El Diario reports:
According to economic analysts
- The Central Bank tried to dispel concerns in the population and minimized the measure
- The determination is linked to the fall of reserves said a specialist
- There will be no devaluation and the model will not be adjusted, said yesterday, Pablo Ramos, president of the issuing institute
BOLIVIAN ECONOMY DEPENDS ON THE UNITED STATES’ CURRENCY.
The sudden cancellation of the sale of the US currency, through BCB windows at the government headquarters, what it does is to maintain the wholesale sale of the dollar eliminating the retailer, but it turns out that it is a “blunder” because it will affect the expectations of the population and contributes almost nothing to the balance sheet of the issuing institute, commented the analyst, José Gabriel Espinoza.
For his part, his colleague Daniel Atahuici considered that the determination is related to the persistent fall of monetary reserves and forecasted the possibility of an adjustment in the exchange rate policy.
The president of the BCB, Pablo Ramos, ruled out any exchange modification and dismissed, in a statement to a radio station, yesterday, adjustments in the economic model in his effort to reassure the population.
“The resolution is a screw-up because it affects people’s expectations and does not contribute to the BCB’s (and the RIN’s) balance sheet,” Espinoza said on his Facebook account on Sunday.
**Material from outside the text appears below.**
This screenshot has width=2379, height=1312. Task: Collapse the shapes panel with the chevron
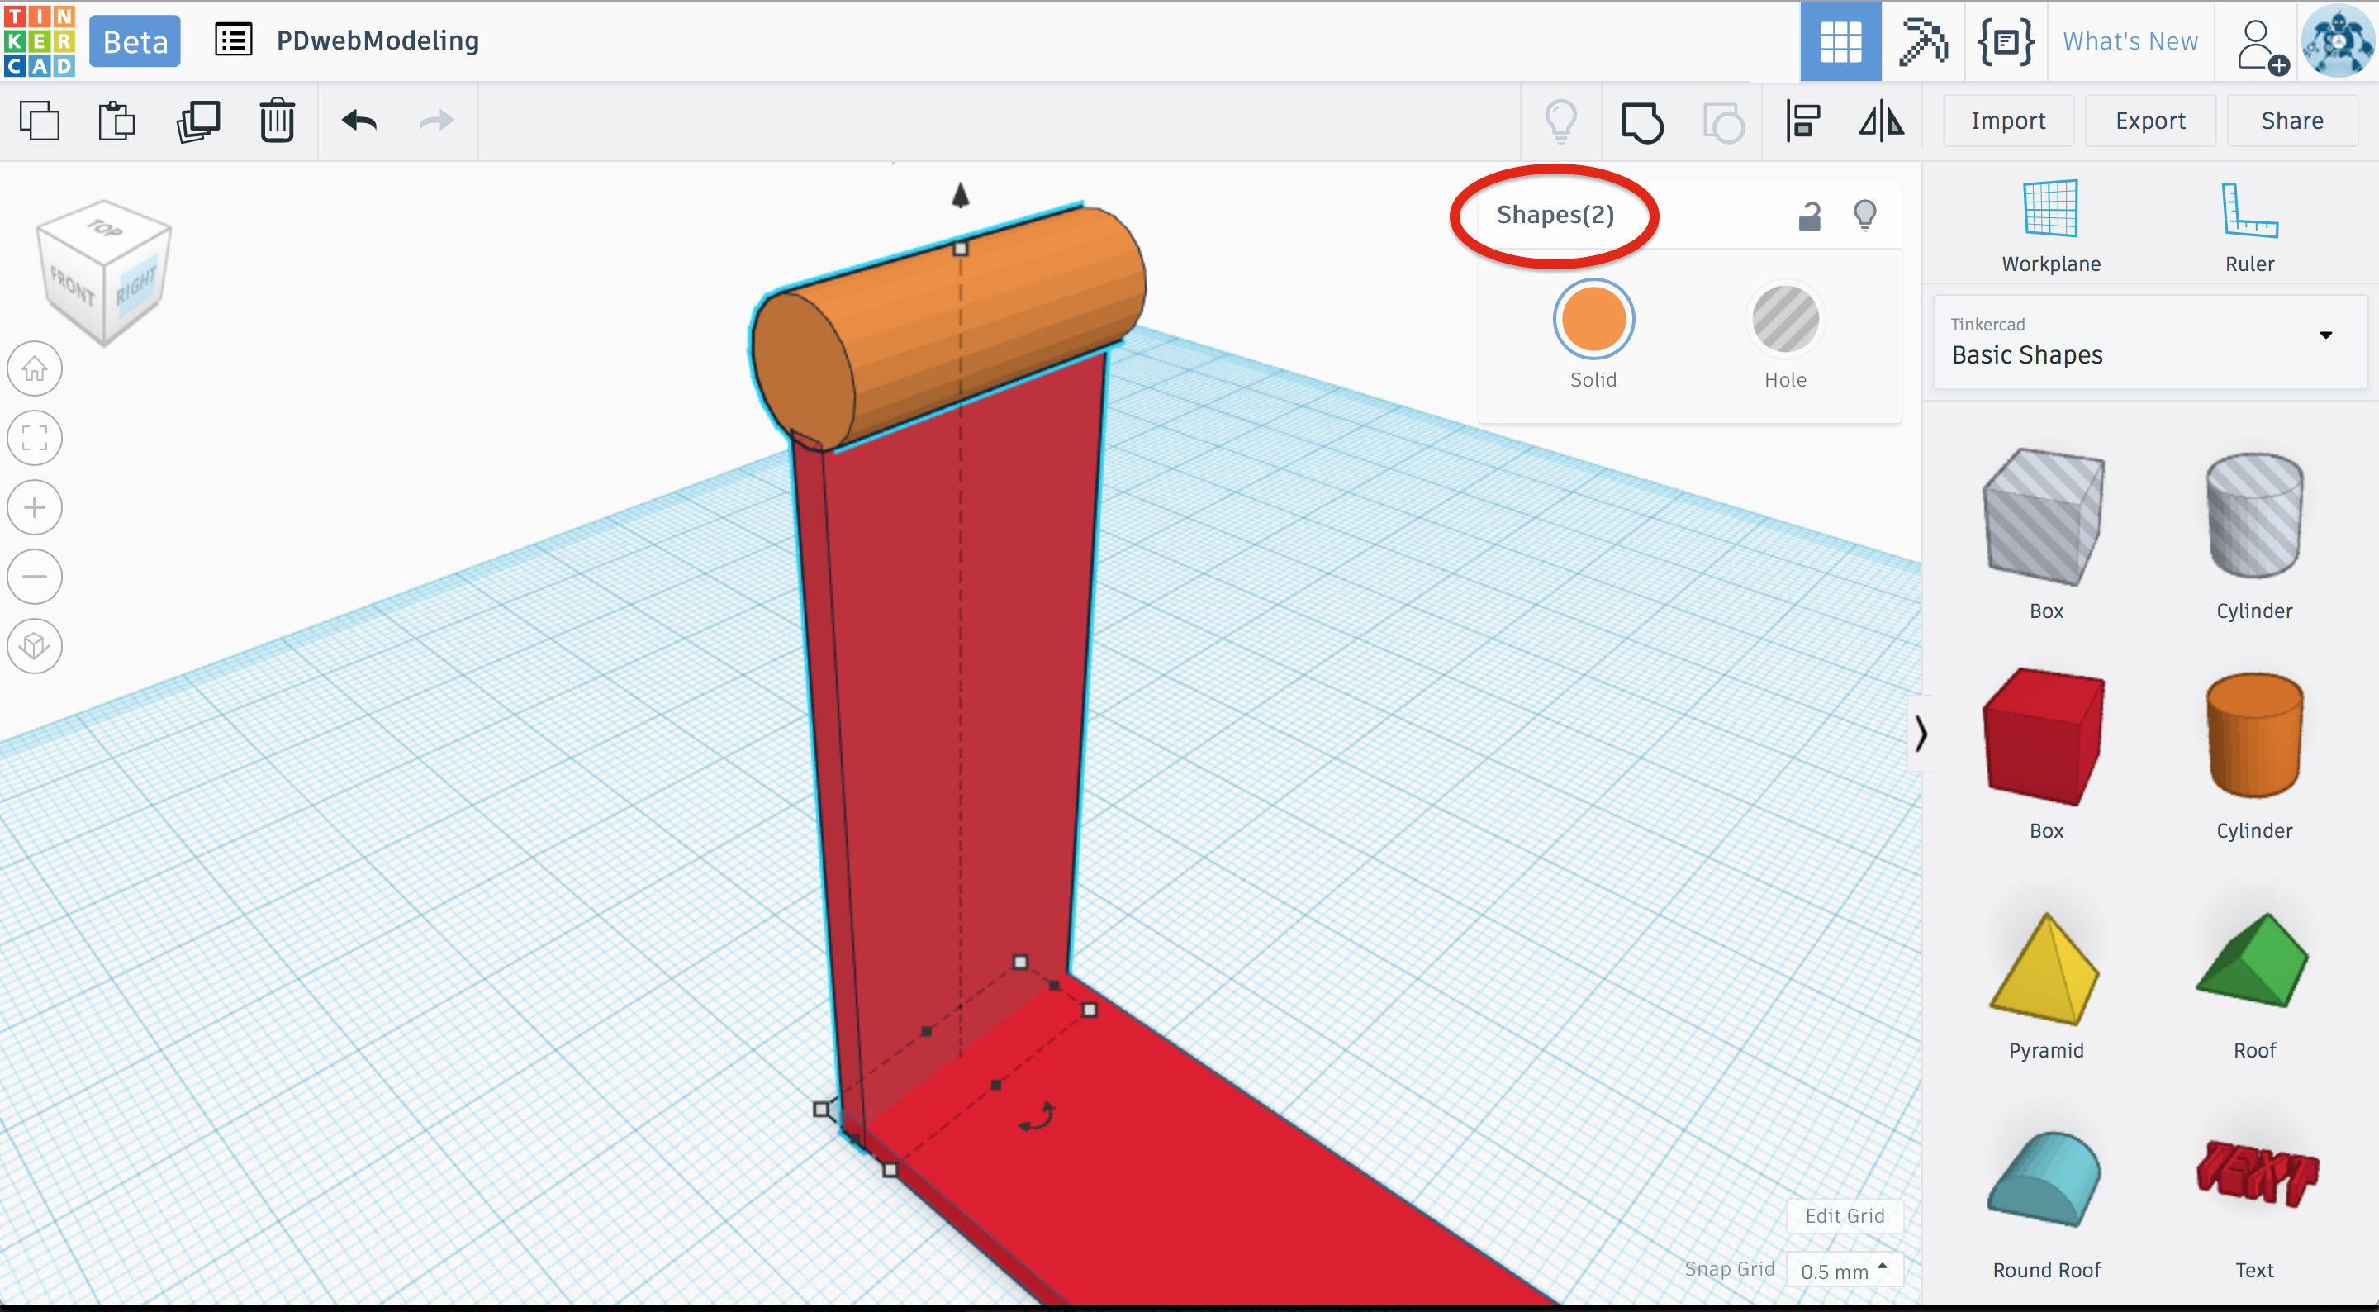pyautogui.click(x=1920, y=734)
On October 23, by resolution of the Board of Directors, the issuing institute rendered the sale of dollars through a window in the Central Bank building ineffective.
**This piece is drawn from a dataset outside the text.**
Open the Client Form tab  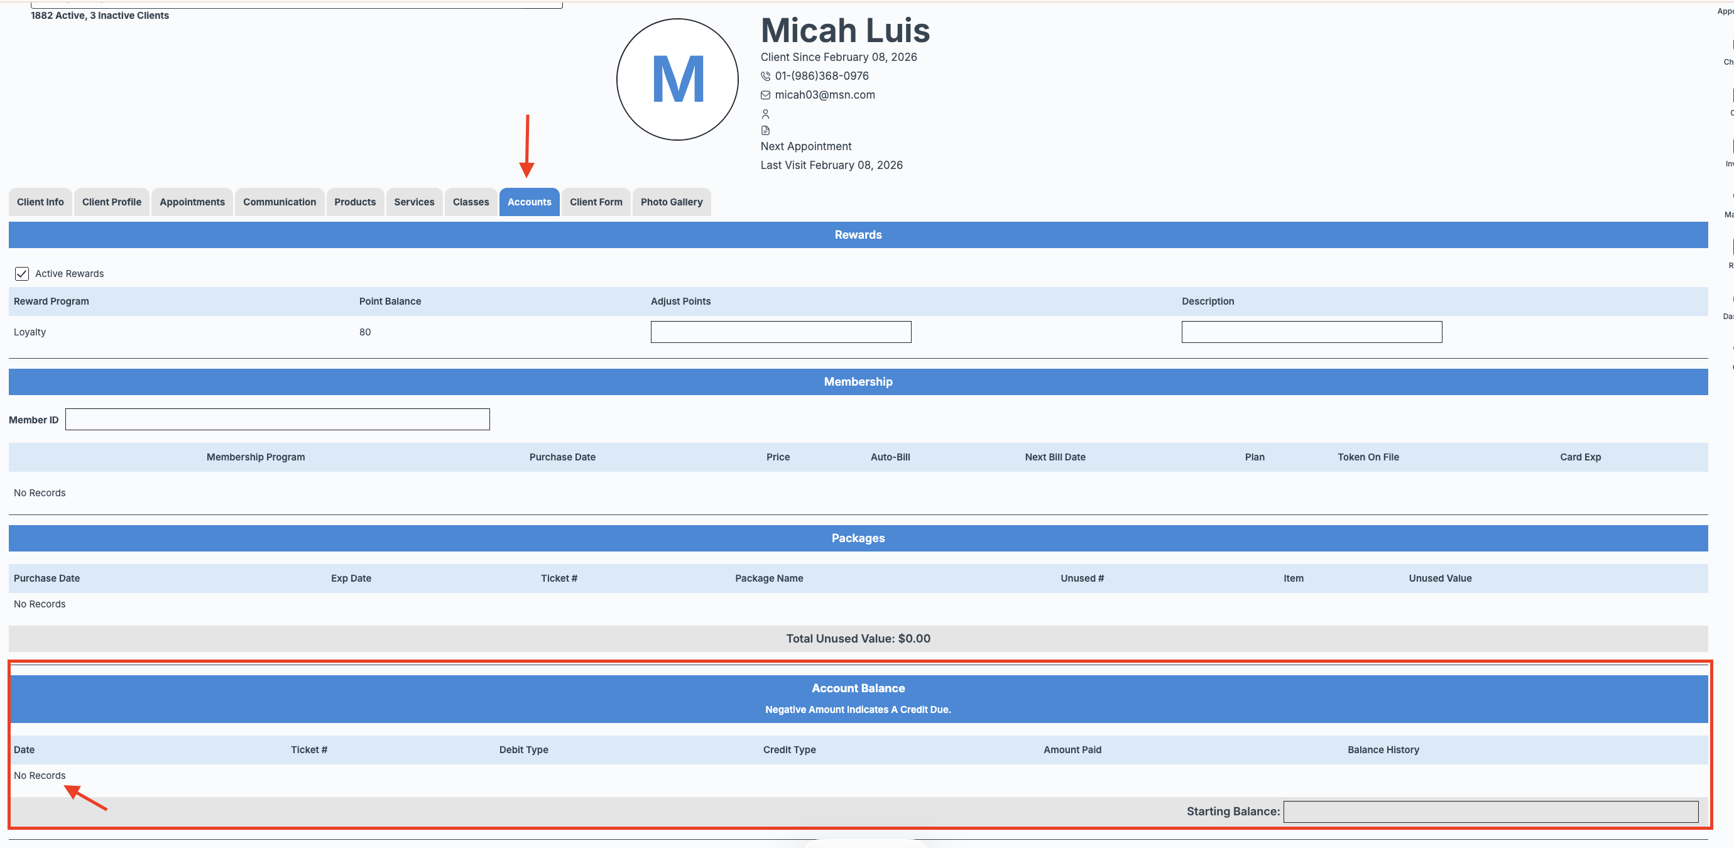(596, 202)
The measure was known on Thursday, November 1, thanks to the political opposition that delivered to the press the resolution signed by the Board of the state entity and President Pablo Ramos himself.
Espinoza said that such a decision will not generate a parallel market because there is a high informality in the activities of the national economy, and much more in the monetary, but added that monetary policy generates expectations and that compared to the salary of a cashier that is nothing .
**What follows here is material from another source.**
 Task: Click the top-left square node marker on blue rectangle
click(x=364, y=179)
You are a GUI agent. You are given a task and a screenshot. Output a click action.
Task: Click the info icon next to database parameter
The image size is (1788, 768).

“If the measure generates negative expectations (which should dissipate quickly), tomorrow the lucky few who can save will run to get their dollars out of the banks … and those who are lucky enough to be able to save and they did it in Bolivians,” he warned.
Ramos ratified, in an interview by the official media, that the sale of foreign currency to the people, through its windows, was only a temporary measure of a duration of 36 months and since that term has expired, then this new purely administrative action was assumed.
Now the Central Bank will consolidate its role as a wholesale provider and the population will be able to continue buying dollars in private banks and exchange houses.
Therefore, this measure of window closures is also “not related to the decrease in reserves, some say yes because the reserves are falling, but with this measure they will not increase or decrease reserves, that is, they will not stop a fall in reserves,” he said.
In this regard, in the last four years the monetary reserves of the issuing entity decreased, accumulating US $ 6.4 billion dollars last September.
Also, he stressed, the trade balance will not be affected, because exports will not increase or imports will decrease.
In the same way, “it will not affect the exchange rate because the exchange rate remains exactly the same and will be maintained because stability is for us a condition for the development of this model. The exchange rate for the purchase is still 6.86 and for the sale of 6.96, that is not going to change, so there is no incidence on this variable,” he insisted.